*Task prompt*.
Find each line in the records below that contains the word "agent", and copy it out.
Materials provided START
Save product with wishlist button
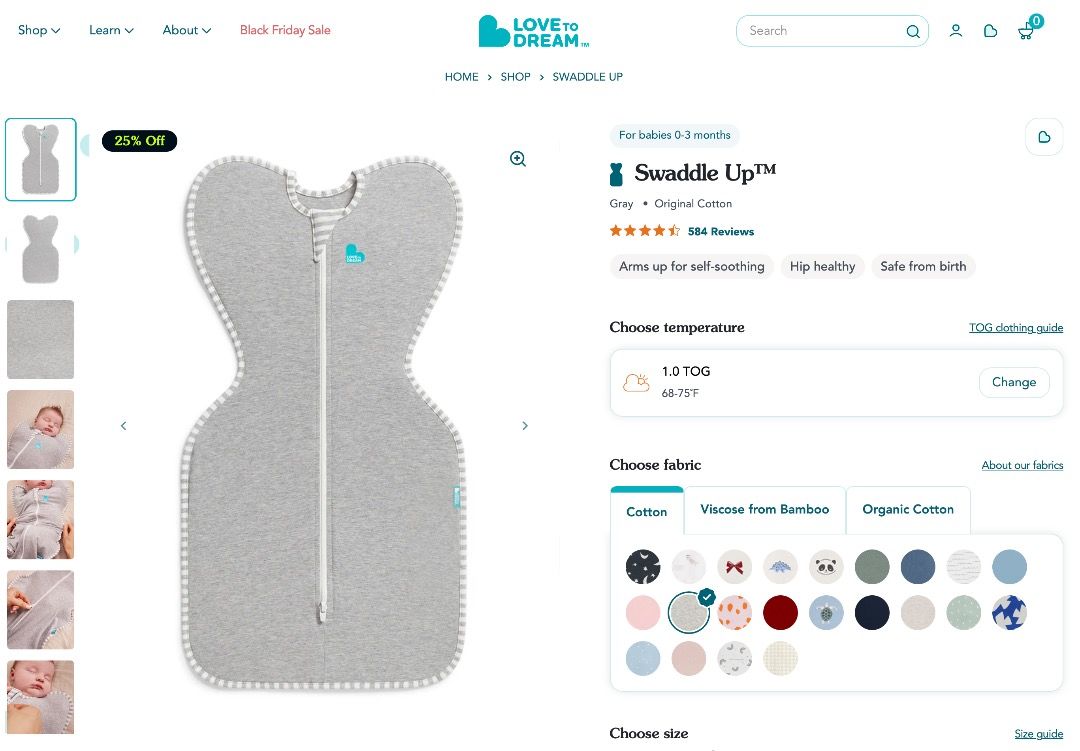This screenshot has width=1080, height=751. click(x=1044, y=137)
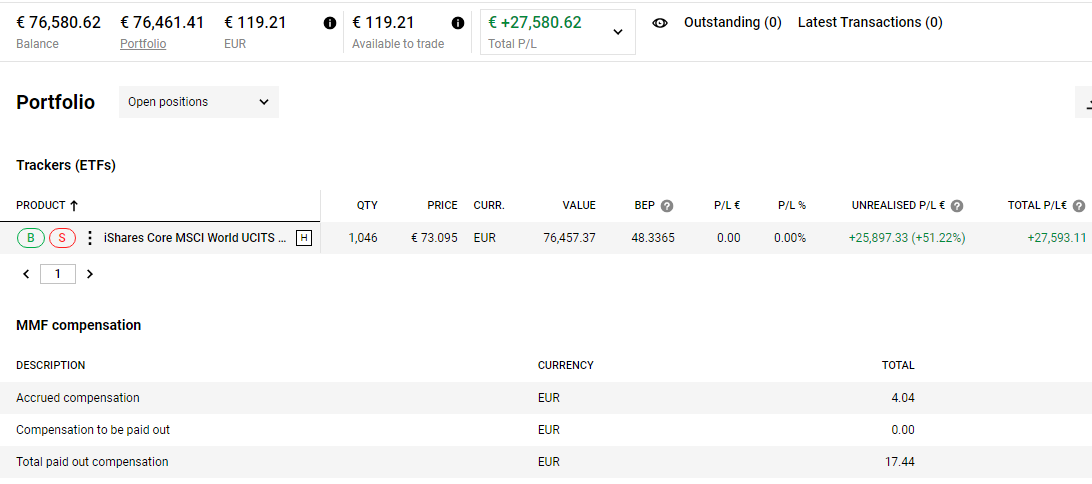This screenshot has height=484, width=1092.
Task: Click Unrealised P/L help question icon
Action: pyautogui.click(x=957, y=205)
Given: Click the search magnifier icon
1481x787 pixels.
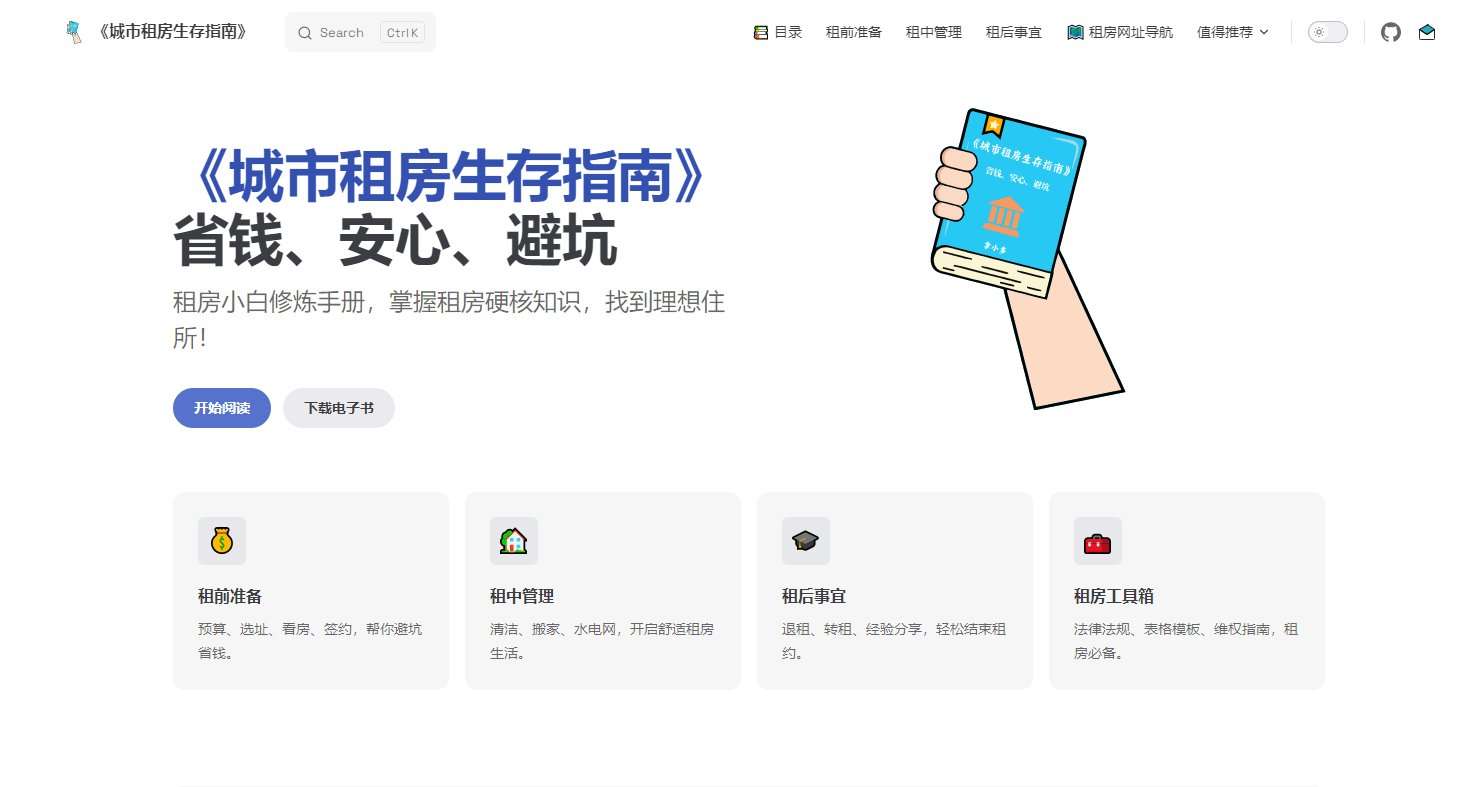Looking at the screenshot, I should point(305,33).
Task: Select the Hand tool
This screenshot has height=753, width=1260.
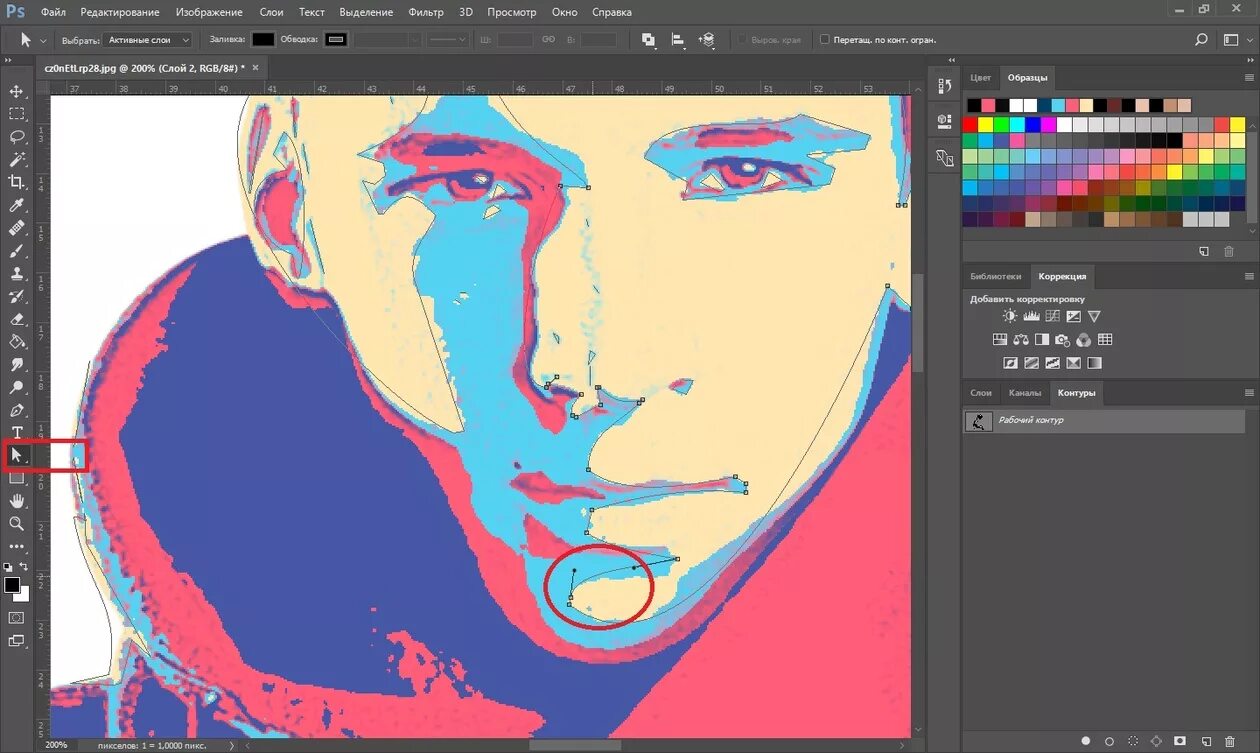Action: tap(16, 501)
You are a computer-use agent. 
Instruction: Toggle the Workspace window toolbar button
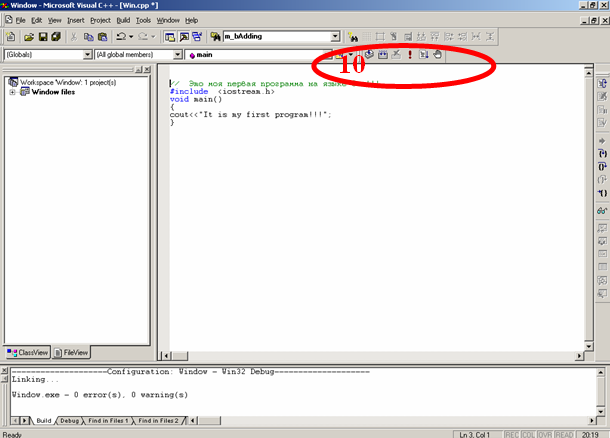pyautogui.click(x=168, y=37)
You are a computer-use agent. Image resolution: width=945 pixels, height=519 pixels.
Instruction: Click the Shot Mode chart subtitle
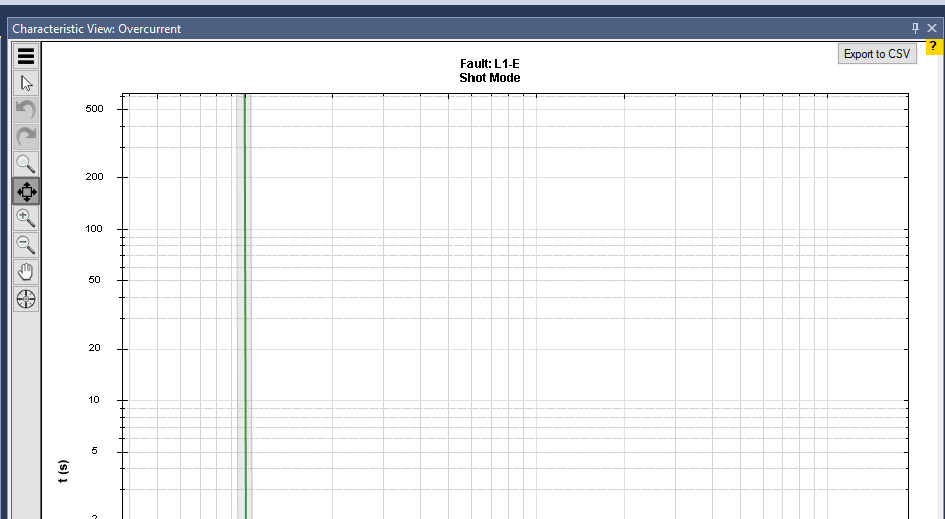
Materials provided END
*Answer to this task*.
You are a computer-use agent. 
You are a computer-use agent. Image resolution: width=945 pixels, height=519 pixels.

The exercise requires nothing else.